В этом жалостном месте рассказа сиявшее лицо Кузьмича оросилось обильными слезами. Горемычно понурил он голову, припоминая нам тяжелое время дочерниных скорбей.
– Я, бывало, слушаю, – говорил он, распуская по бороде неряшливые слезы, – как это она, голубушка, убивается, так сичас с горя в харчевню. (Харчевня тут подле нас стояла, так хозяин-то приятель мне был. Он десять годов тому вон в той роще от своего жалостного сердца на дереве удавился.) Сижу, бывало, у него и горюю, и он со мною вместе горюет, потому, как одинокий человек, очень все наше семейство не оставлял… И только по таким временам одна супруга могла меня мало-мальски разговаривать. «Не пей, говорит, дурак. (Дай ей бог за это доброго здоровья!) Не крушись! Это, объясняет, по молодым девкам такие болезни завсегда ходят… Я ее урезоню от этой болезни». И точно: урезонила!..

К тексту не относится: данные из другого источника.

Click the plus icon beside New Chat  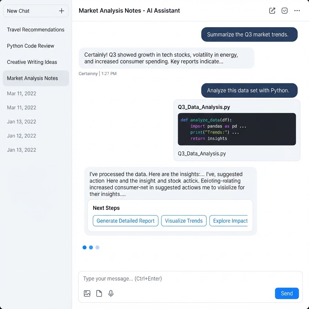point(62,11)
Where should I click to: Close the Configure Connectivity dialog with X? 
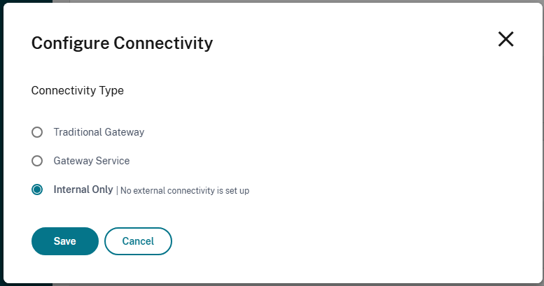(505, 40)
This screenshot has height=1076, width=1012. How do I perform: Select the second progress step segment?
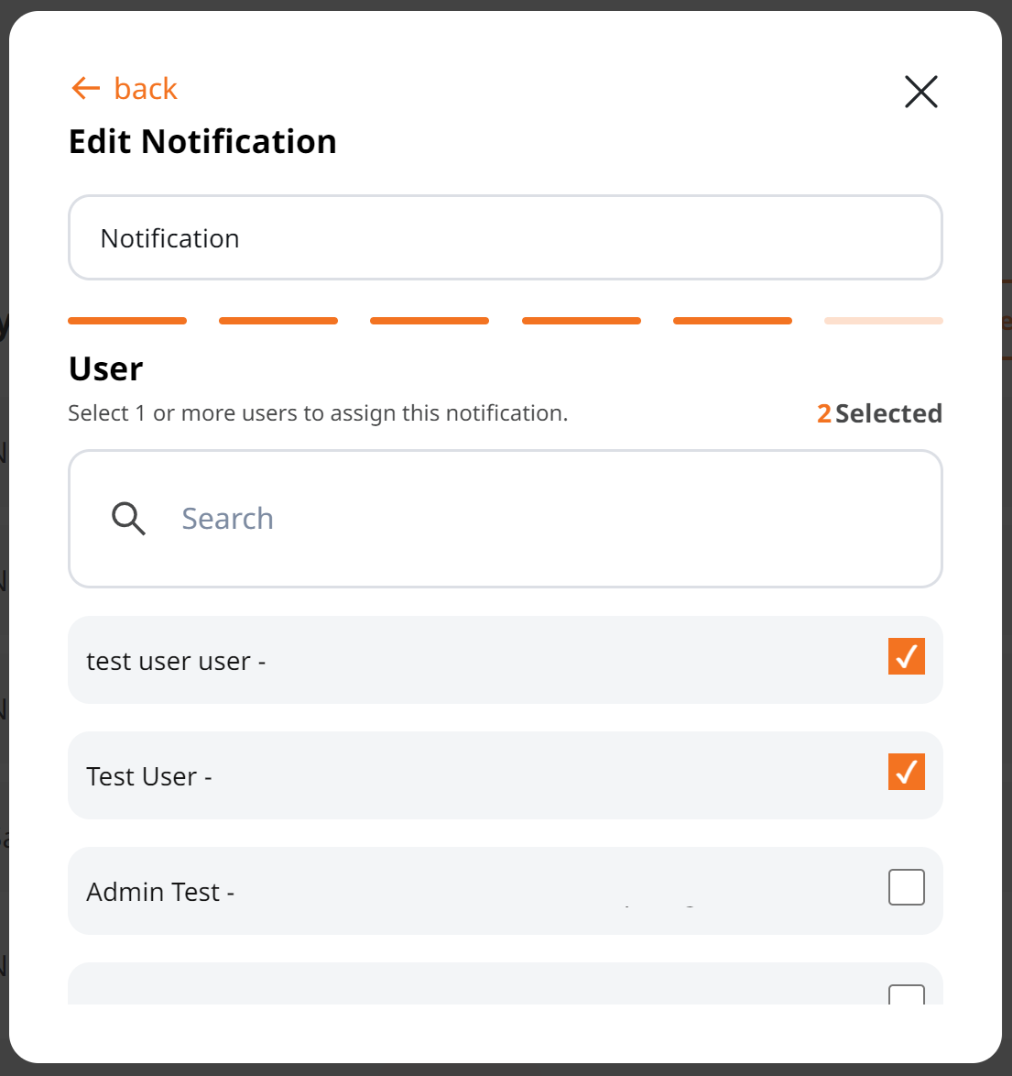[x=278, y=321]
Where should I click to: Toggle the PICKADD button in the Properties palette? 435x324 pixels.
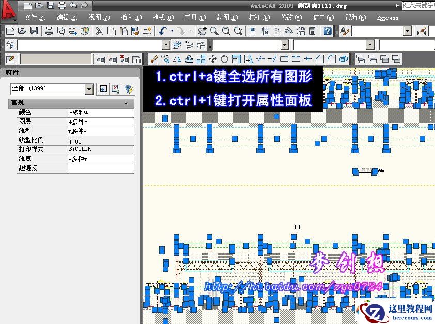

Справедливость плачевной истории, а равно и благополучный исход ее были с отличной готовностью засвидетельствованы передо мною, хотя я во все это верил самым искренним образом, и дядей Листаром и Фарафонтьичем, каждым, разумеется, на свой собственный манер.
Дядя Листар затянул с своею обыкновенного свирепостью:
– О-о-хо-хо! Детки, детки! Все-то сердце у родителев переболит по вас!
Между тем как Фарафонтьич прямо уверял меня, что во всем этом неправды ни на вот сколько нет. Все как сказано, так и было…
Мне не знаю почему-то вдруг стало противно от этих неожиданных уверений. Потому ли, что они нарушили мое внимание, с которым я слушал и смотрел Кузьмичов плач, или потому, что маленький внучек Фарафонтьича по-прежнему во все свои синие глазки осматривал нашу компанию и неутомимо держался за бороду деда, как бы с целью показать всем нам, что история, только что растрогавшая нас, может быть исполнена такой же старой и отрепанной неправды, как стара и отрепана мочалка, находившаяся в его руках.
Во второй раз этот бессловесный мальчик натолкнул меня на мысль, бог знает отчего мелькнувшую в моей голове, что уж не комедию ли какую ломают передо мной эти старцы; но Кузьмичу, как говорится, не было никакого удержу. Его речи лились рекою и не давали мне никакой возможности остановиться на моей мысли, пораздумать над нею и определить ту фальшь, которая звучит во всех этих рассказах и обеспокоивает меня.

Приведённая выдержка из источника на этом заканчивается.